While it made a clear case for the need for the reduction, if not elimination, of meat consumption for the sake of the climate, there was a disturbing scene where the presenter, George Monbiot, killed a deer before consuming a burger made from his/her flesh. The thrust of the argument here was that the numbers of some animals need to be ‘managed’ and so consuming the flesh of those ‘culled’ takes little/less environmental toll. The same argument is often made in Australia regarding kangaroos where this form of animal flesh is cast as sustainable – begging the question, of course, of for whom? Not for the animals, naturally. This highlights the age old division between environmentalists and animal liberationists where fundamental philosophical divides abound. For example, do we protect ecosystems by killing certain species/restricting their numbers or do we consider individual animals’ right to live?
These are highly vexing questions and as we see more environmental awareness – due in no small part to the increasing number and ferocity of climate emergencies – they will keep rearing their heads. But when we frame the debate like this we ignore a – desperately needed – intersectional analysis (Crenshaw).
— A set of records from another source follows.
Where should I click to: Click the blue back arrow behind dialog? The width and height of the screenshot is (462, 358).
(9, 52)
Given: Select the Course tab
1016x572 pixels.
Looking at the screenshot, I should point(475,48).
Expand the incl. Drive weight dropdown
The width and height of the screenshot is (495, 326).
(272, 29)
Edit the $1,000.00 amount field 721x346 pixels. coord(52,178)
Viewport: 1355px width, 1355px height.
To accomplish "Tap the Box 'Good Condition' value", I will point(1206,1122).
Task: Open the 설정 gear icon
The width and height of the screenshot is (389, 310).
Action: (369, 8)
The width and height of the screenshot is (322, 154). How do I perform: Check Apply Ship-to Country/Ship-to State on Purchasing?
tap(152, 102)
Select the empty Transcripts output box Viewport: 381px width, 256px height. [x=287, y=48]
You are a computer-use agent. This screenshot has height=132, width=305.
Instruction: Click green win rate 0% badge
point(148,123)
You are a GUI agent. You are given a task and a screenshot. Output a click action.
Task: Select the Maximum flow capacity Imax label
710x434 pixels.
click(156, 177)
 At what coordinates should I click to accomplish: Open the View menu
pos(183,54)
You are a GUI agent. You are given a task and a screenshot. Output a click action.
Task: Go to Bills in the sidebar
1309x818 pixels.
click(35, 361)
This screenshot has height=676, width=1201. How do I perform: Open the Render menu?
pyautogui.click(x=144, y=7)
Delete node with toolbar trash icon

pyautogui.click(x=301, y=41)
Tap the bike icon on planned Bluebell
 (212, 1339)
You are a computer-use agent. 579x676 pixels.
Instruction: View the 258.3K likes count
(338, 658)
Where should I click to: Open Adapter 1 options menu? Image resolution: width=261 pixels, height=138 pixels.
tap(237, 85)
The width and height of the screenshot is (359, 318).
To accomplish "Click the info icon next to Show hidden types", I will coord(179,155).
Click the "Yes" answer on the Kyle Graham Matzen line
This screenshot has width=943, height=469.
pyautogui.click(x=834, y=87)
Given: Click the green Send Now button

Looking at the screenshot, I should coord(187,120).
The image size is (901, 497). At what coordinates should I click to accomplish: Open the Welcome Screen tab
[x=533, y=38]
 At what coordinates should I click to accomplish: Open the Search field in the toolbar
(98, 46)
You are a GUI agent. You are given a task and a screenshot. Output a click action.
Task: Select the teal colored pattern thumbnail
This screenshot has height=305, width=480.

Considering an issue in intersectional terms means recognising and addressing the interplay of multiple and overlapping oppressions. Key among them, for the purposes of this post, is the link between violence to and exploitation of animals and violence to and exploitation of the environment linked through the concept of dominance. When humans see themselves as apart from and superior to the environment and other animals it gives them/us licence to use them for our needs:
When we adopt anthropocentric arguments about ending animal agriculture, such as those espoused in this documentary that it must end because it harms the environment humans need to live in, we miss the point. We miss the underlying mechanism that allows us to misuse the environment in the first place – the logic of dominance. Not only do we miss it, but in arguing we should consume the flesh of other animals – those deemed as killable pests (like the deer) – we actually prop up the mechanisms we need to dismantle if we are to ever re-orient our relationship with the environment to the degree now needed.